Titus Curtilius Mancia was a Roman senator, who held several offices in the emperor's service during the middle of the first century. He was suffect consul in the nundinium of November-December 55 as the colleague of Gnaeus Cornelius Lentulus Gaetulicus. No other senator with his gentilicium is known, so Mancia seems to have been a homo novus.
His origins are not known for sure; however, there are several indications that he came from the Gallia Narbonensis. At this time several senators from this province, probably due to the influence of the advisor of Nero, Sextus Afranius Burrus. In addition, his daughter married Gnaeus Domitius Lucanus, a member of the Narbonensischen aristocracy. His granddaughter, Domitia Lucilla Major, was through her eponymous daughter grandmother of the emperor Marcus Aurelius.

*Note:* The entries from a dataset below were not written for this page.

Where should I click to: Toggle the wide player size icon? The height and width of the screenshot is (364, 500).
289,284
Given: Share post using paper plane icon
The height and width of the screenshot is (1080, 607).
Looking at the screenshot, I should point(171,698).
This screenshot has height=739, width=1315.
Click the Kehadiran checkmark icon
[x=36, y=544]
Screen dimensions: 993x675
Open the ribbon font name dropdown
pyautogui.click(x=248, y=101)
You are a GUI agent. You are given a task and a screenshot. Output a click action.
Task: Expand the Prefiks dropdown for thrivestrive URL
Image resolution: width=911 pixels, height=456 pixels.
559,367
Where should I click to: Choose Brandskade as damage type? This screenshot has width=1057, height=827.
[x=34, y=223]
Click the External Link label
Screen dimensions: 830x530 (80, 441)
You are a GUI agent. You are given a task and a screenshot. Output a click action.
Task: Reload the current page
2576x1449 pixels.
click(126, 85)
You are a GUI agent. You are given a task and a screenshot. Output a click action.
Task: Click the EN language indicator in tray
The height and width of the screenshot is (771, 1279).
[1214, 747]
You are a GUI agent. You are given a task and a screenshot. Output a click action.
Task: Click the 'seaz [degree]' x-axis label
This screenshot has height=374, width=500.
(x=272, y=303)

Details of Mancia's life are known only after his consulate. According to the ancient writer Phlegon of Tralles he was governor of the imperial province of Germania Superior by the year 56 as the successor of Lucius Antistius Vetus. He still held this office in the year 58, for Tacitus attests that his colleague in Germania Inferior, Lucius Duvius Avitus, asked him this year for military support for the campaign against the Ampsivarii. Mancia appears to have agreed to Duvius' request and campaigned with an army beyond the Rhine. It is not known when Mancia resigned the governorship; he possibly remained in Germania Superior until the appointment of Publius Sulpicius Scribonius Proculus, in the year 63.